Australia’s standard of living is amongst the highest in the world. Living expenses and tuition costs are considerably lower in Australia than they are in the United State, United Kingdom and Japan. International students are able to work part time or full time during study break on Australian student visa, allowing them to offset their living costs. There is also the possibility of scholarships, which can help to lower the cost of studying in Australia for international students.
Perth, capital of Western Australia, sits where the Swan River
meets the southwest coast. Sandy beaches line its suburbs, and the
huge, riverside Kings Park and Botanic Garden on Mount Eliza offer
sweeping views of the city. The Perth Cultural Centre houses the
state ballet and opera companies, and occupies its own central
precinct, including a theatre, library and the Art Gallery of
Area: 6,418 km² Population: 1.945 million (2014)
Sydney, capital of New South Wales and one of Australia's
largest cities, is best known for its harbourfront Sydney Opera
House, with a distinctive sail-like design. Massive Darling Harbour
and the smaller Circular Quay port are hubs of waterside life, with
the arched Harbour Bridge and esteemed Royal Botanic Garden
nearby. Sydney Tower’s outdoor platform, the Skywalk,
offers 360-degree views of the city and suburbs.

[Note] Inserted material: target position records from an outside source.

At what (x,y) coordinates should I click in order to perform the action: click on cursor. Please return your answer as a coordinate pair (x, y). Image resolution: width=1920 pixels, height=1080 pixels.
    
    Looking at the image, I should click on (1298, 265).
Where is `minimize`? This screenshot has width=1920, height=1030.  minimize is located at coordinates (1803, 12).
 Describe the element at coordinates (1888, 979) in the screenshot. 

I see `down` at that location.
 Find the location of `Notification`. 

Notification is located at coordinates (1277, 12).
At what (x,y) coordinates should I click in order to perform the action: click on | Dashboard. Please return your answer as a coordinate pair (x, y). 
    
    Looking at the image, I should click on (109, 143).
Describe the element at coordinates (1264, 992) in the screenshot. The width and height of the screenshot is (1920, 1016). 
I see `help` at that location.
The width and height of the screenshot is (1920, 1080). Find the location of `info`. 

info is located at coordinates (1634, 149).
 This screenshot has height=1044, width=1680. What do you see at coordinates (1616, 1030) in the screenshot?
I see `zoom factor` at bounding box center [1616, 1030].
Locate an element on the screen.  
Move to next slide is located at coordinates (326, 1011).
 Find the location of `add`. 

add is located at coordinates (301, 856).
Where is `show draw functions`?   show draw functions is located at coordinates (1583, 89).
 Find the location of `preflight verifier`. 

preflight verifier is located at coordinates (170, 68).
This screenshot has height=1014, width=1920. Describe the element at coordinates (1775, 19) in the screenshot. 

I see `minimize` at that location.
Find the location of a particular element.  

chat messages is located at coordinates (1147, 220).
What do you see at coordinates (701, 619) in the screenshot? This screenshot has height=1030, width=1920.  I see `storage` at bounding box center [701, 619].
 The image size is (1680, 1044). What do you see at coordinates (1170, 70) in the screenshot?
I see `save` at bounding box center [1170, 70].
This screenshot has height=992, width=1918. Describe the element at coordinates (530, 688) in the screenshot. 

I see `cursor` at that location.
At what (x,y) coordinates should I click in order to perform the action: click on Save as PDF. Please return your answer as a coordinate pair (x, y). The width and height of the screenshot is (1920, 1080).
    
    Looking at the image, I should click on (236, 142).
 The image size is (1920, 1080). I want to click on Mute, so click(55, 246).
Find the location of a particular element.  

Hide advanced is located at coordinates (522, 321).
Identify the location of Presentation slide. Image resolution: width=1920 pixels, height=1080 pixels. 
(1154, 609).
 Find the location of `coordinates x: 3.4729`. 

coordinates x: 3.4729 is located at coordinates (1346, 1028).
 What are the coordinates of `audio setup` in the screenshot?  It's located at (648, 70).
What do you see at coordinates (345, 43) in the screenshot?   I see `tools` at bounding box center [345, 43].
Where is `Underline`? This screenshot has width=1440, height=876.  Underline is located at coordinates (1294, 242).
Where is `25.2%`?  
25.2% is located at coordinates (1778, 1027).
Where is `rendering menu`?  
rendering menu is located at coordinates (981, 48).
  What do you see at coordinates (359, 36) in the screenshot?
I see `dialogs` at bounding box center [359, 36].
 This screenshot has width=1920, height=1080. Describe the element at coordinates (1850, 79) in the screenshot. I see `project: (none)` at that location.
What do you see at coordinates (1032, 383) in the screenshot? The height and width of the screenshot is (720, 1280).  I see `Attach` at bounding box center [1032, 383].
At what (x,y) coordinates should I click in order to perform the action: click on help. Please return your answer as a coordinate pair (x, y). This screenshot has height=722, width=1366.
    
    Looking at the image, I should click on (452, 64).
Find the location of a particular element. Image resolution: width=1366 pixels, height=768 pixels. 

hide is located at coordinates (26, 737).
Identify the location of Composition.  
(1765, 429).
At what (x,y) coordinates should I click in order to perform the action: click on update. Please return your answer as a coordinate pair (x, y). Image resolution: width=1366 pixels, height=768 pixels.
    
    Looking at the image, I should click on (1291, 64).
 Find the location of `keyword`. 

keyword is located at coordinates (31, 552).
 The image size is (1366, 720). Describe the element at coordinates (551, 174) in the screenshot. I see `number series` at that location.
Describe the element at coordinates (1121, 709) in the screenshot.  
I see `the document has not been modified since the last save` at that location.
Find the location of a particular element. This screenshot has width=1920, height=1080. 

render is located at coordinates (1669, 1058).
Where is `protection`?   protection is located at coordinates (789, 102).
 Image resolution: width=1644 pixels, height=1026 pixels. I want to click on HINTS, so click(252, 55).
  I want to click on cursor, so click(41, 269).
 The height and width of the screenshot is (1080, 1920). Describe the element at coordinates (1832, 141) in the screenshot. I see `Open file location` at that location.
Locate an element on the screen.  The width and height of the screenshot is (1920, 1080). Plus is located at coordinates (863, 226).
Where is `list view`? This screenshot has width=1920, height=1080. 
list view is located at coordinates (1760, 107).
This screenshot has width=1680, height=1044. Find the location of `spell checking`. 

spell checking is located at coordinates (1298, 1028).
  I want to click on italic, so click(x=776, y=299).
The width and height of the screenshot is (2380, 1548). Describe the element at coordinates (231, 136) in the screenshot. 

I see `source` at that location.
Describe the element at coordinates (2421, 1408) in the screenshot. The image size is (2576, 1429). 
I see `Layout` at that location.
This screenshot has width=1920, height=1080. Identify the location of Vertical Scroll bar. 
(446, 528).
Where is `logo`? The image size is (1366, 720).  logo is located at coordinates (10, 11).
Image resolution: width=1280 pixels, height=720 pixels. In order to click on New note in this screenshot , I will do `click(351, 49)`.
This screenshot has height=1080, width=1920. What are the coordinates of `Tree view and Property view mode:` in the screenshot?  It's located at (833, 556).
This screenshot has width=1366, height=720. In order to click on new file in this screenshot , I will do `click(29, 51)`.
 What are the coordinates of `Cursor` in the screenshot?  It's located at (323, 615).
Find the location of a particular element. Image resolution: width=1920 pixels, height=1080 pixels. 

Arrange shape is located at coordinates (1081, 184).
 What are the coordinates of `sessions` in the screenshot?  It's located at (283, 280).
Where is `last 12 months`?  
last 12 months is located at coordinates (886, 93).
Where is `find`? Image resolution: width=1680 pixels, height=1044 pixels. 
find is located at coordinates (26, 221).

Area: 12,368 km² Population: 4.45 million (2014)
Melbourne is the coastal capital of the southeastern Australian state
of Victoria. At the city's centre is the modern Federation Square
development, with plazas, bars, and restaurants by the Yarra River. In
the Southbank area, the Melbourne Arts Precinct is the site of Arts
Centre Melbourne – a performing arts complex – and the National
Gallery of Victoria, with Australian and indigenous art.
Area: 9,990 km² Population: 4.269 million (2014)
Adelaide is South Australia’s cosmopolitan coastal capital. Its ring of
parkland on the River Torrens is home to renowned museums such as
the Art Gallery of South Australia, displaying expansive collections including
noted Indigenous art, and the South Australian Museum, devoted
to natural history. The city's Adelaide Festival is an annual international
arts gathering with spin-offs including fringe and film events.
Area: 3,258 km² Population: 1.277 million (2014)
Brisbane, capital of Queensland, is a large city on the Brisbane
River. Clustered in its South Bank cultural precinct are the Queensland
Museum and Sciencentre, with noted interactive exhibitions.
Another South Bank cultural institution is Queensland Gallery of
Modern Art, among Australia's major contemporary art museums.
Looming over the city is Mt. Coot-tha, site of Brisbane Botanic Gardens.